• DOCUMENT TEXT:

-- start --

A steel cage-covered jeep barrels through the gates at the Siberian Tiger Park in Harbin, China, and tosses out a scrawny pheasant. A few lazily sunbathing tigers lift their heads in curiosity. In a matter of seconds, one tiger leaps toward the confused creature, which musters up enough energy to flutter away. But, the bird's small victory is short-lived: The tiger, followed by several freeloaders, chases it into the tall grass.
The world's largest tiger-breeding center located in northeastern China has a whopping 800 Siberian tigers, enough to keep the species alive for a century. But their cousins - the South China tigers, a smaller subspecies with shorter, more widely spaced stripes that was the focus of a government eradication strategy in the 1950s - are struggling just to survive a few more years. The situation is dire: Most conservationists have given up hope, and the species was declared extinct in the wild in 2002. "It's already too late" to save the South China tiger, says Yutang Liu, a professor at the Northeastern Forestry University in Harbin. Currently only 67 are alive, 63 of which are caged in Chinese zoos. One former fashion executive, however, is refusing to call it quits.

-- end --

• RECORDS SUPPLIED:
-- start --

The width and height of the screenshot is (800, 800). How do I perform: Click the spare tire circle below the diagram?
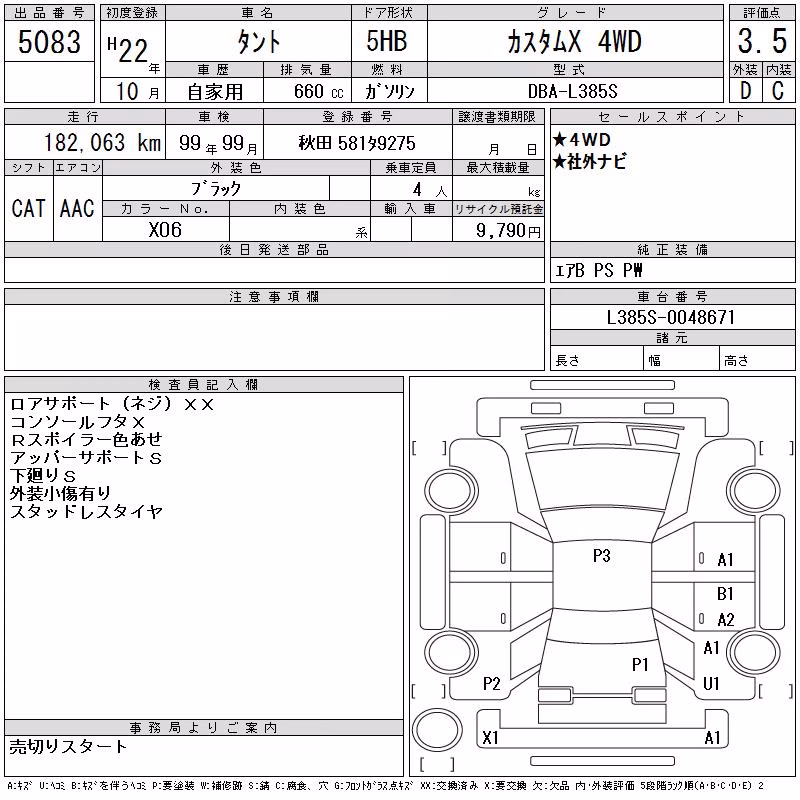point(437,729)
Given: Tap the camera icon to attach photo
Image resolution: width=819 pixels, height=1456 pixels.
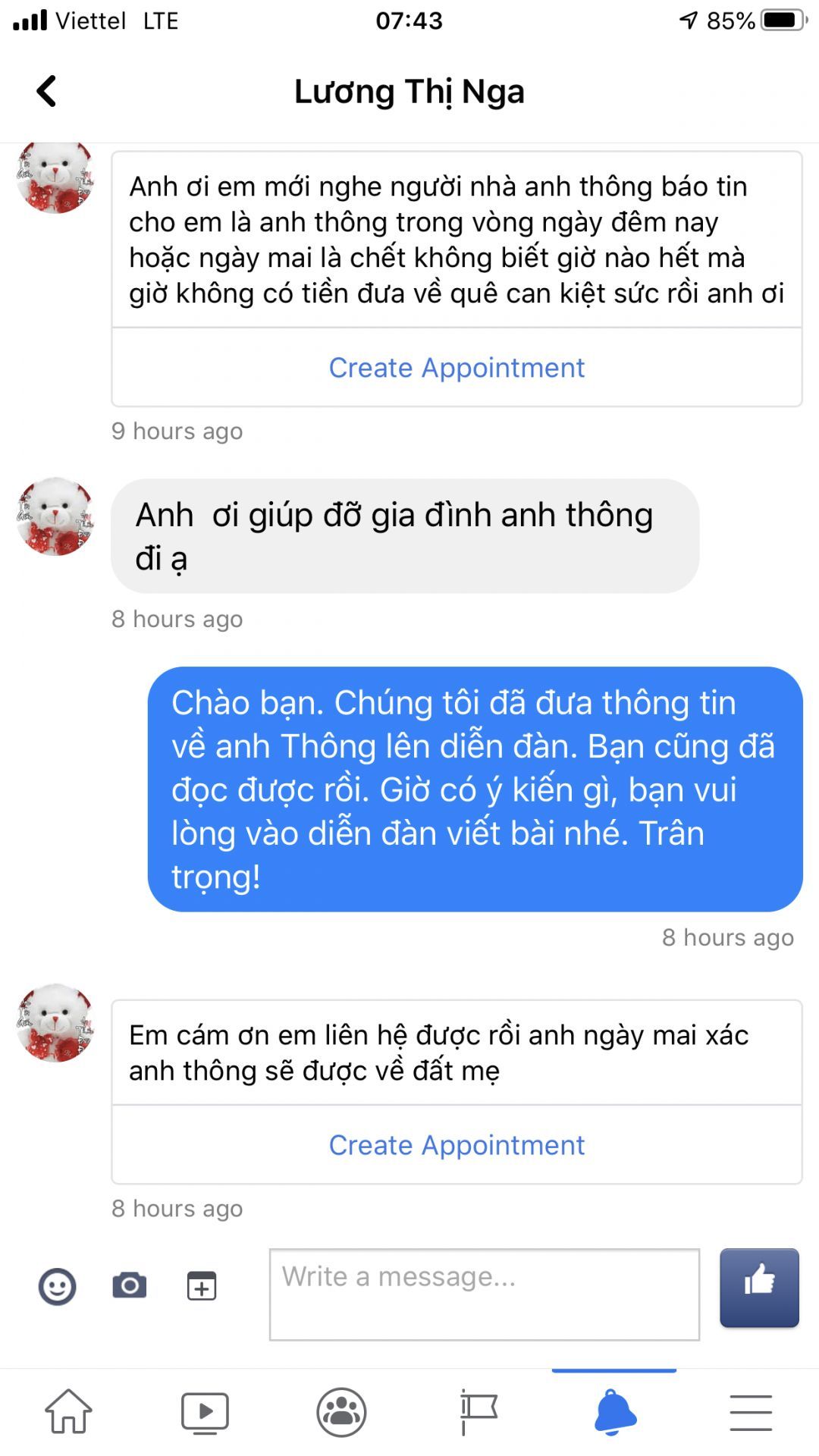Looking at the screenshot, I should pos(130,1285).
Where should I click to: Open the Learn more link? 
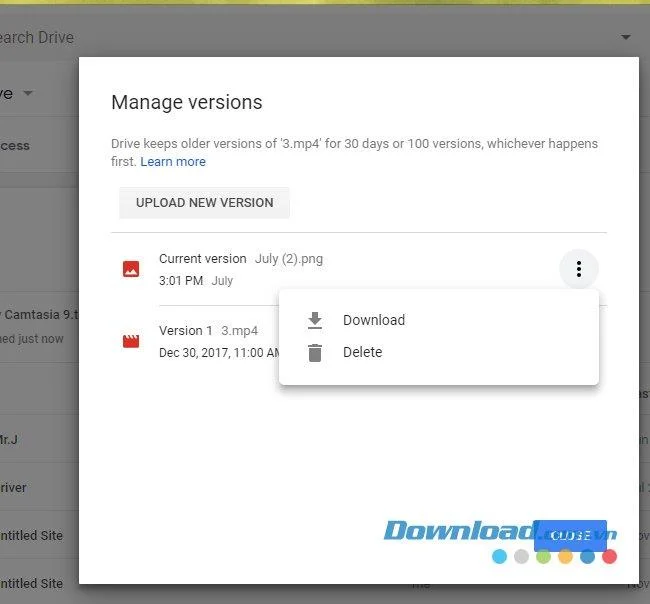[x=173, y=162]
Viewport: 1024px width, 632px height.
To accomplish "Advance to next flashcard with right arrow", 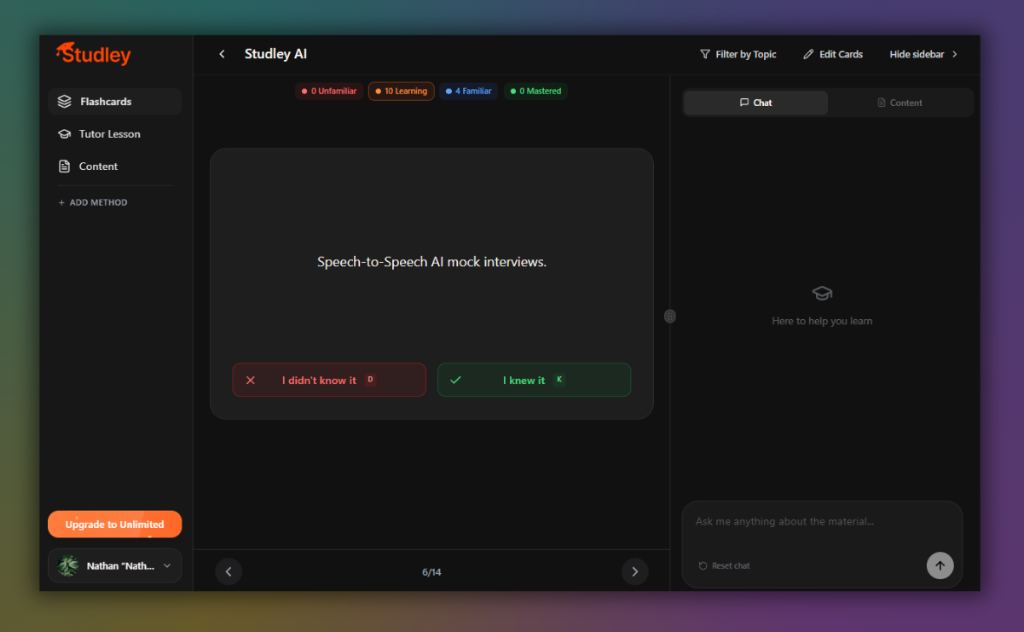I will (634, 571).
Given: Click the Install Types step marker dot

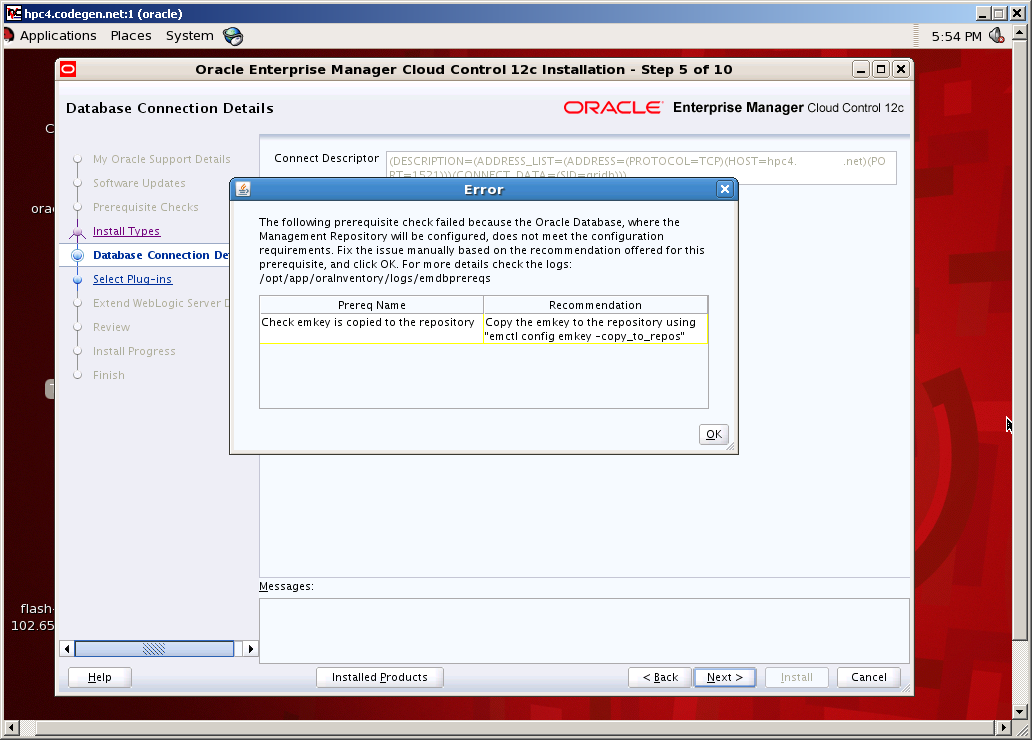Looking at the screenshot, I should pyautogui.click(x=78, y=231).
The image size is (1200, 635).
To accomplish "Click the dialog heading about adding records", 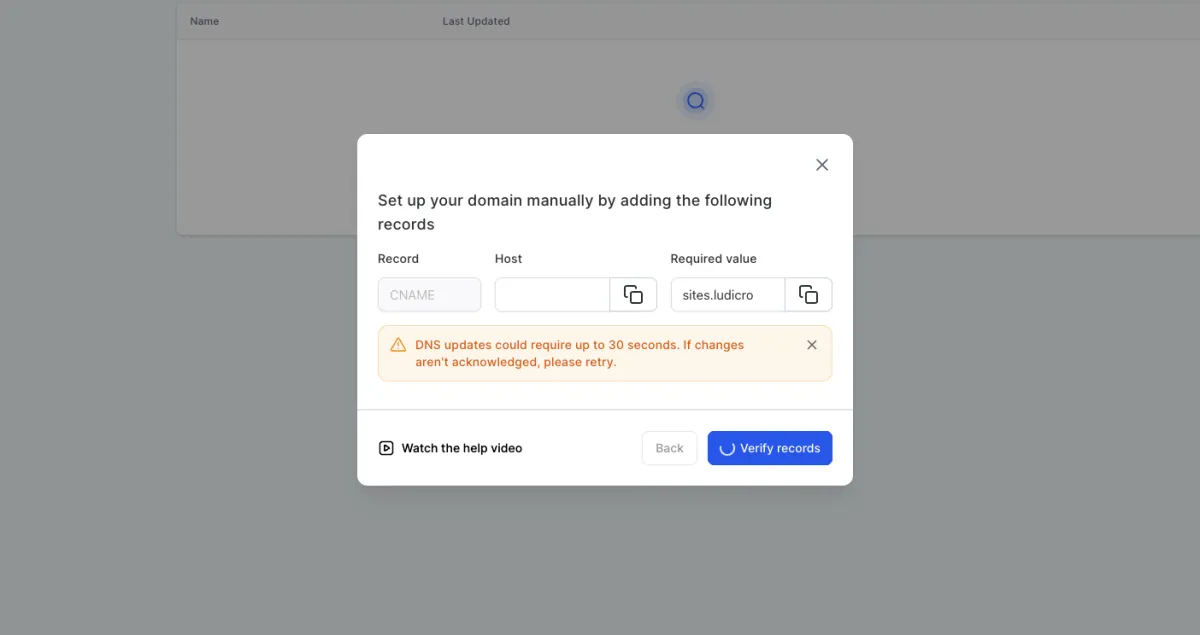I will (574, 212).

-- end --

• REQUIREMENTS:
1/ Check each statement against the text about tigers in China and say whether it agrees with the text. Answer yes or no for each one and quote the words of the text that decide it.
(a) The Siberian Tiger Park is located in Harbin.
(b) The South China tiger was declared extinct in the wild in the 1950s.
(c) Every living South China tiger is kept in a Chinese zoo.
2/ Write the next paragraph of the text about tigers in China, picking up after its final sentence.

• THE ANSWERS:
1/
(a) Yes: "the Siberian Tiger Park in Harbin, China"
(b) No: "the species was declared extinct in the wild in 2002"
(c) No: "Currently only 67 are alive, 63 of which are caged in Chinese zoos."

2/
Li Quan, a 45 year-old Beijing native, started working in the fashion industry after attending business school, eventually heading up worldwide licensing for Gucci. After leaving the industry and taking an ecotourism trip to Zambia, she decided to dedicate herself to saving big cats. In 2000, she launched the UK-based Save China's Tigers (SCT). Her ambitious plan, to reintroduce tigers that can hunt and survive in the wild, has so far cost approximately $10 million, provided largely by her husband, an investment banker.
She's used the money to establish the Lahou Valley Reserve, an unconventional preserve located in South Africa on a 33,000-hectare stretch of grassland. South Africa has much experience in wildlife management, she says, and land and prey are easy to obtain. The climate, which is similar in temperature but drier than southern China, is not a problem. To habituate the tigers to hunting, reserve manager Peter Openshaw and his team feed dead prey to the animals, much like a tigress would. Gradually the cubs are introduced to small enclosures with small live prey, and then larger enclosures with larger prey.
This spring, the Chinese government provided SCT with a male South China tiger named Stud327, but the zoo tiger is still being held in a small enclosure while he acclimates to the freedom of the reserve. SCT's three other tigers - two females and a male, also provided by the Chinese government - learned to hunt within one year of being at the Lahou Valley Reserve.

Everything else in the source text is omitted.